GoT Staffelfinale 3.
Alles in allem ein sehr schönes Staffelfinale. Mein persönliches Highlight dieser Folge:
Wie Reek nun endlich eingeführt wird. Selbst nachdem Theon aus Staffel 2 wie das allergrößte Arschloch rausgegangen ist, kann man hier nicht anders als anfangen, Mitleid zu empfinden. Über die Umsetzung dieser Beziehung, die im Buch ja nur rückblickend erzählt blieb, bin ich besonders froh. Selbst meine nicht-buchlesenden Freunde haben ihren Hass auf Theon mittlerweile angesichts dieser Grausamkeiten begraben.
Im Übrigen sieht man im Internet sehr deutlich, wie -sorry- stumpfsinnig doch ein beachtlicher Teil der Zuschauerschaft ist, auch derer, die die Bücher gelesen haben. Es gibt kaum Action, hauptsächlich Gespräche, keine nennenswerten Gefechte und schon wird rumgeheult was für eine langweilige Folge das doch war. Gerade das fand ich sehr gut, es wurde quasi nichts weiter getan, als die Ereignisse glaubhaft ausklingen zu lassen und dabei Exposition für Staffel 4 zu liefern. Aber auch sehr fies, denn mich zumindest haben sie jetzt schon zu Tode gehyped.
Nur ein paar Kleinigkeiten am Finale spezifisch, die mich störten
(Achtung nur lesen wenn man die Bücher alle kennt oder Spoiler einem egal sind):
1. Das Durcheinanderwerfen bei Stannis. Hängt aber wohl damit zusammen, dass man gerade den Greyjoys in Staffel 4 wohl noch etwas mehr Zeit zur Einführung geben wollte (Balons Tod mit eingeschlossen), und Balon showtaktisch kaum nach Joffrey sterben darf. Dennoch: so kommt Davos m.M.n. zu kurz.

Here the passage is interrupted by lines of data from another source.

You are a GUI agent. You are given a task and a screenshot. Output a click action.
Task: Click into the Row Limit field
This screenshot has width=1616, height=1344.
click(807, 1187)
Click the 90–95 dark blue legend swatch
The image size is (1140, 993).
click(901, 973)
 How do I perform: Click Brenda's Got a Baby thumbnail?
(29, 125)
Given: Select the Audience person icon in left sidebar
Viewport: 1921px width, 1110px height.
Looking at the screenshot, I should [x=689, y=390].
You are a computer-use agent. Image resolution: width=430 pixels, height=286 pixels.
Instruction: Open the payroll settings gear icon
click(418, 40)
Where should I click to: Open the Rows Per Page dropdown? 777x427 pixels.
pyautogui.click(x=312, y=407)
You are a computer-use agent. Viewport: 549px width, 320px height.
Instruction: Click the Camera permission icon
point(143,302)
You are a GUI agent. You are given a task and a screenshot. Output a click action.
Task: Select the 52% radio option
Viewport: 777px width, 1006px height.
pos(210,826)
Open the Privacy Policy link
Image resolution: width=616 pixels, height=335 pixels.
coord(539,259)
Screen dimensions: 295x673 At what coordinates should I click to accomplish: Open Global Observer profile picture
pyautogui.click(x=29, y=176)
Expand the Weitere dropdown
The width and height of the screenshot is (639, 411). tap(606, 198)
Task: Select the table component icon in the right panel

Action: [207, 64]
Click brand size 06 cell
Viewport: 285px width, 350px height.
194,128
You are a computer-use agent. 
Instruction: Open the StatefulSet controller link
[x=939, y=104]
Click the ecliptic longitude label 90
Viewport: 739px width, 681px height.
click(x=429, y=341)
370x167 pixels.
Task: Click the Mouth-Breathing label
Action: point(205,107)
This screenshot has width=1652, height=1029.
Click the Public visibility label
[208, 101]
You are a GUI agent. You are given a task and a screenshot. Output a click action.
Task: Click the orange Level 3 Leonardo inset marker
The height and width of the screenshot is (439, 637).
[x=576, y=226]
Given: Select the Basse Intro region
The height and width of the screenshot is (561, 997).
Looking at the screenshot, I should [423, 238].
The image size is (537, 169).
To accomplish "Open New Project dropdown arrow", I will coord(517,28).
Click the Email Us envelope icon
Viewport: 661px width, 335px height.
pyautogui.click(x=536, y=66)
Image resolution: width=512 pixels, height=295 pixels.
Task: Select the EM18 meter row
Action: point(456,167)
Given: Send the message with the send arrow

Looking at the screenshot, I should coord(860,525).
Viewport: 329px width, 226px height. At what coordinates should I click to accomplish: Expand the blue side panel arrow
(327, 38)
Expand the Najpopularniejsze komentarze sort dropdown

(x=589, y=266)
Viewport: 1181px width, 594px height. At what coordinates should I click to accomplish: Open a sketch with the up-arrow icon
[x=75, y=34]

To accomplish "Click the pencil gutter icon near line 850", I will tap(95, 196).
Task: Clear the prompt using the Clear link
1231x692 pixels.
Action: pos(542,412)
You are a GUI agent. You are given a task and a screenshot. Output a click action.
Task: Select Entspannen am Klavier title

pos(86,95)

2. Jaimes Eintreffen in King's Landing. Ich fand, es war sehr wichtig, dass Jaime seinen Sohn, nachdem seine Charakterwandlung begonnen hat, nicht mehr lebend zu Gesicht bekam. Jetzt muss er irgendwie direkt auf Joffreys Tod und Cerseis Reaktion darauf reagieren, wie soll das so emotional glaubwürdig rüberkommen, wie im Buch (wo es nur über Distanz und damit indirekt war), wenn er seine Linie Richtung tendenziell positiver Charakter beibehalten und dementsprechend wenig darauf geben soll?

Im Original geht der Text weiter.